The soldiers, demobbed after the ceasefire on 11th November 1918, returned home to Athy where for a decade or so they felt able each year to come together to remember their fallen comrades. The election of De Valera’s Fianna Fáil government in 1932 coincided with a growing public disenchantment with the annual old comrades parade on Remembrance Sundays in provincial towns such as Athy. The parades ceased to be held from the early 1930s and thereafter the events of 1914-18 and the men who had participated in them were largely ignored. For many local families however, especially those who had lost family members in the Great War, the 11th of November held a special meaning. It was a day set aside to remember and grieve for the young men who had died in the war but for decades that remembrance was held behind closed doors within close-knit family circles. There was no public acknowledgement and no public recognition of what a generation of Athy folk had suffered.
In recent years attitudes have changed. We can now pay a well deserved public tribute to our neighbour’s children knowing that their participation in a foreign war, irrespective of the uniform they wore, is a valued part of our shared Irish history.

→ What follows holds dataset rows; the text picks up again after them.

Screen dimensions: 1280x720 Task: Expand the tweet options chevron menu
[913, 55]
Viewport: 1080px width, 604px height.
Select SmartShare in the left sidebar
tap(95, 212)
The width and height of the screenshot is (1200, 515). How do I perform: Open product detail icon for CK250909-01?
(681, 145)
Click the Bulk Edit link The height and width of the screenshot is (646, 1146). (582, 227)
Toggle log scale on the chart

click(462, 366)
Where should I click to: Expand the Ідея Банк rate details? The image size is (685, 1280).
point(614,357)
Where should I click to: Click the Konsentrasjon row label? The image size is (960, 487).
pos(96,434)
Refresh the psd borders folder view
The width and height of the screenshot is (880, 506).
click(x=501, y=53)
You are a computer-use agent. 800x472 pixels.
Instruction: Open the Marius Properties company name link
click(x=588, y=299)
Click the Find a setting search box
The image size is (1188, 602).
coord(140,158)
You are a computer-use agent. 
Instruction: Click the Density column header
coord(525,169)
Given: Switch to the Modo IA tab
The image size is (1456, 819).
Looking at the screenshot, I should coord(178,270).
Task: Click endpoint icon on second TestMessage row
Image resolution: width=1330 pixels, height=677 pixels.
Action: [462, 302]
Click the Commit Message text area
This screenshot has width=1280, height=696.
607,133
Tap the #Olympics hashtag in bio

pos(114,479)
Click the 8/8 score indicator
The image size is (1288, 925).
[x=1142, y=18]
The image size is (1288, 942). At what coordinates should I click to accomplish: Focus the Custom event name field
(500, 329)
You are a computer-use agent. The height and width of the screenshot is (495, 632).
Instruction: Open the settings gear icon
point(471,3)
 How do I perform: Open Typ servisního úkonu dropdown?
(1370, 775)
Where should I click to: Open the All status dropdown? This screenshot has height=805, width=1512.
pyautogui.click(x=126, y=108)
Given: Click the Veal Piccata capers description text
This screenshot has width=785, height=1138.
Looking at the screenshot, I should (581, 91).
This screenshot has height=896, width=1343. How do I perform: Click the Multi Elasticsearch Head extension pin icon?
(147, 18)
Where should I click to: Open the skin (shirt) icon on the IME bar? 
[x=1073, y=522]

This year the usual Remembrance Sunday ceremony in St. Michael’s Cemetery will not take place. This is due solely to the absence on the day of a number of people who have organised it in the past. Instead on Tuesday evening, 11th November at 8.00 p.m., the Heritage Centre will host a short talk with poetry reading, music and the showing of a short video as part of the 90th anniversary of Armistice Day. The performance under the title ‘In Some Faithful Heart’ will be Athy’s contribution to that anniversary and admission to the event is free.
Commemorating past events and remembering those people involved in them is one of the ways in which we can pay tribute to past generations of locals who once walked the same streets as we do today. It is particularly gratifying to acknowledge the part played by Athy Town Council in putting up a plaque on the Town Hall to the local men involved in the First World War. Less pleasing however is the failure of the same Council to erect in Emily Square a memorial to the Athy men and women who suffered during the 1798 Rebellion. I am at a loss to understand the Council’s neglect in this regard and fail to see why the Memorial designed and sculpted by Brid Ni Rinn cannot be erected. Ten years have passed since Brid Ni Rinn completed the commission given to her by the Council and her finished work still languishes in the Council yard. Is there a possibility it might be put in position before the local election next June?